I had never thought of conflict at all in that way. While reading this article I already new the question that would be asked after reading it: "Is there a current conflict that you had? And what was your craving?" I immediately knew what the conflict I had been dealing with was. It was a fight that happened between some co-workers of mine at home, those of whom I had gotten extremely close to. How the conflict ended was horrible and ended with us not speaking to each other for a while. Both of us handled it very poorly and immature. In that conflict, what I was craving was a, I guess you could say, "perfect friend". One who wouldn't let me down and would always be there. What I wanted from my friend is impossible from humans, however, exactly who God is. When what I wanted didn't happen, I gave up hope on the friend and them on me. 
After reading through this packet I talked to my old friend again about what happened that made us feel this way towards each other and a beautiful thing happened. We were both able to forgive each other and move past what happened and our relationship is now restored. 
More things I am learning to deal with is how to manage money and manage it well. I currently do not have a job yet, though I am trying to decided where I would like to work. Because of this, money is not a thing in my life or pocket, and I am having to cut back on my beloved fast-food and soda and candy. It's teaching me that most things that I craved and held dearly and depended on money to get are luxury things that I don't need in my life anyway. 
Link Year is a cool place, y'all. I'm excited for everything that is happening and everything that is going to happen. I'm excited to start new relationships with people and grow relationships with friends that are here. I'm excited for all that God is doing in this place and all that God will do. 
I'm just excited cause this place is cool and I have no doubt that it will grow in its coolness. 
~Link Life Gallery~

Joe White took us canoeing to the landing to get froyo. #froyowithJoe

This is my bed. I like my bed.

If you've never been to Branson. This is it.

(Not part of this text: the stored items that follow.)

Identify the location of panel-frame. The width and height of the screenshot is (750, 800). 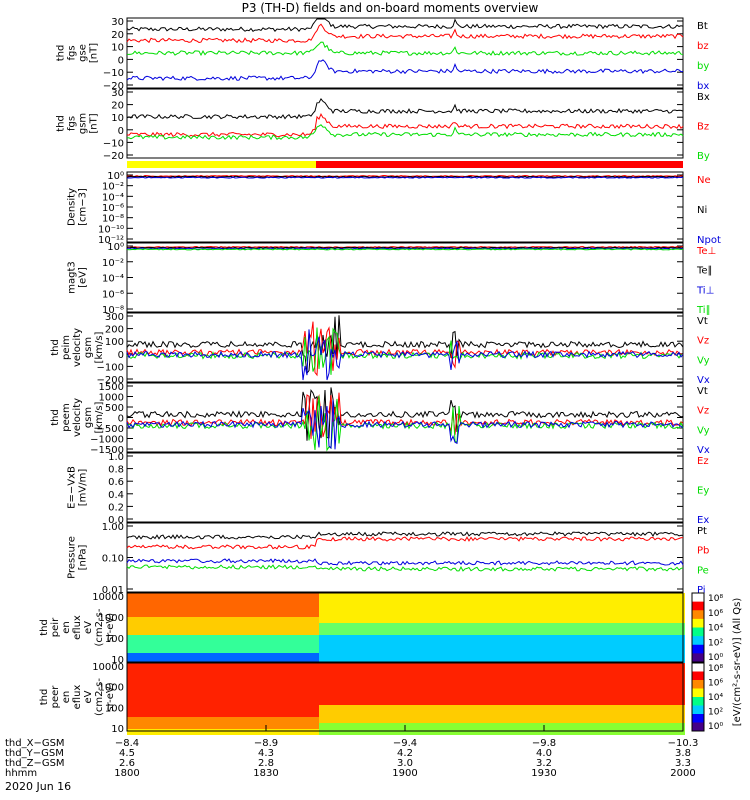
(405, 348).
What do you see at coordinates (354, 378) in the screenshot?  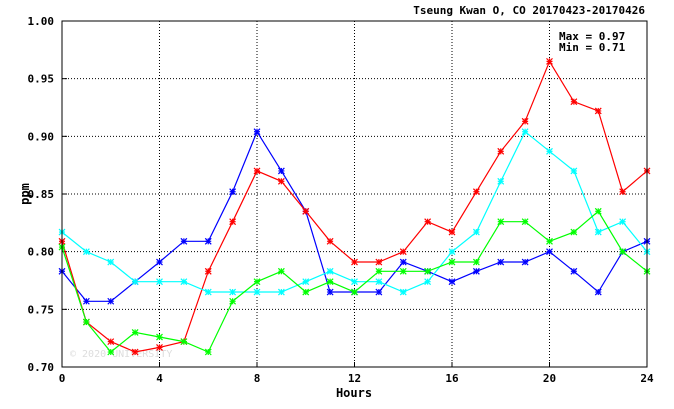 I see `x-tick-label: 12` at bounding box center [354, 378].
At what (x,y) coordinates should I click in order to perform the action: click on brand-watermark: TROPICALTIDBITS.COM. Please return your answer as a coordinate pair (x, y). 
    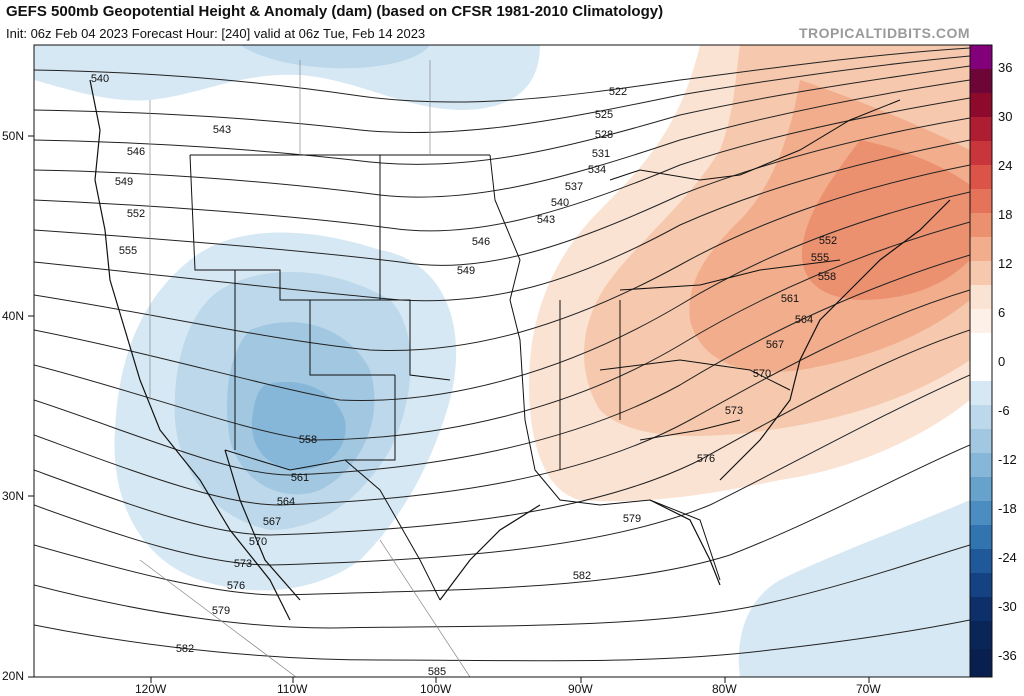
    Looking at the image, I should click on (884, 33).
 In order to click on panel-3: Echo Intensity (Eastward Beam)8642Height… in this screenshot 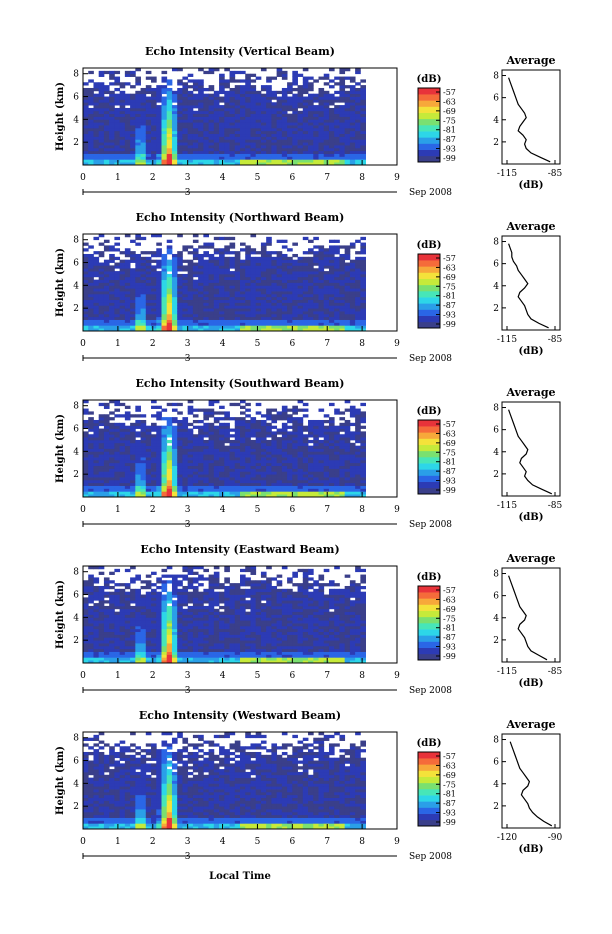, I will do `click(309, 620)`.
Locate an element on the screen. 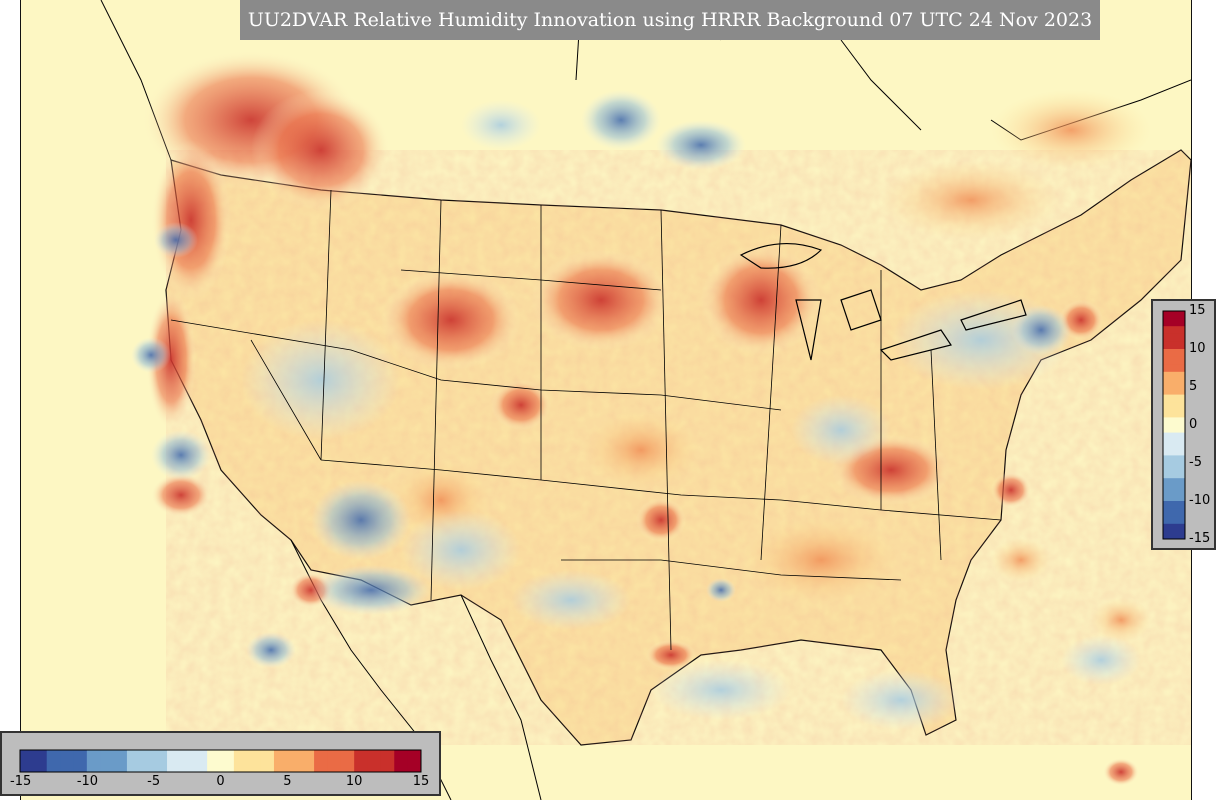  colorbar-vertical-gradient is located at coordinates (1174, 425).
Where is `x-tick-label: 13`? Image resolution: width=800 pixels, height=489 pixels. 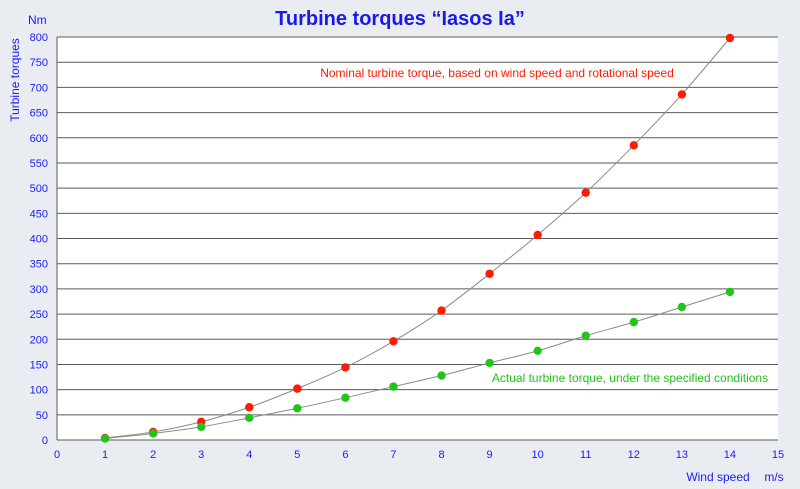
x-tick-label: 13 is located at coordinates (682, 455).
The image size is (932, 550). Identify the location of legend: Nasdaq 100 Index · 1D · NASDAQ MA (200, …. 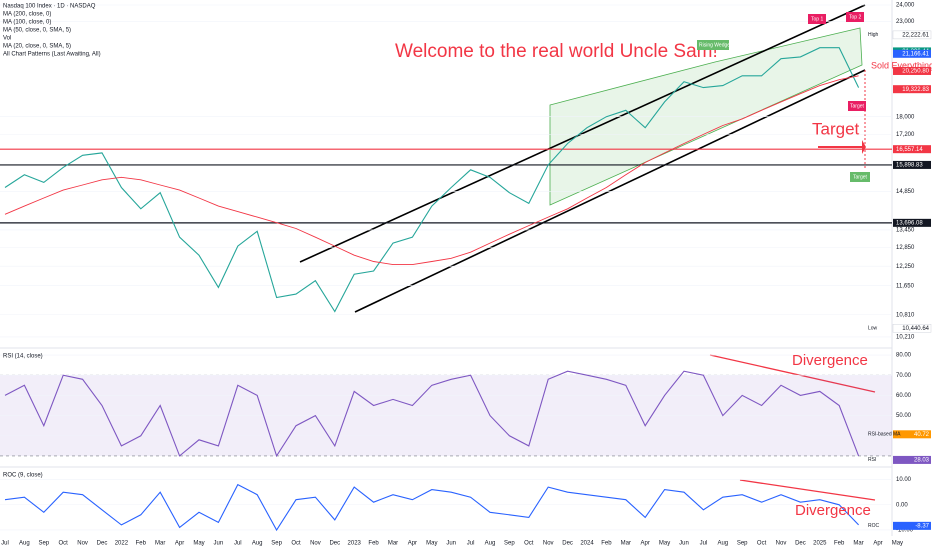
(52, 242).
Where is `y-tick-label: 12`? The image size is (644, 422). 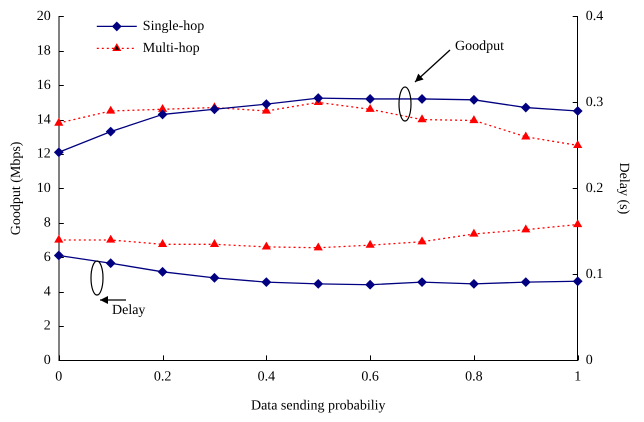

Food with friends because both are great.
Surprise mom and dad. I got a nose piercing. so....
View from the house boat.



View from where I did homework one day.

No caption needed.
There are some cool people who used to be my counselors right next door at the Kanakuk Institute.

One Friday we played Hunger Games. This is our cornucopia of water balloons, guns, buckets etc.

This is a pool we have. We swim sometimes.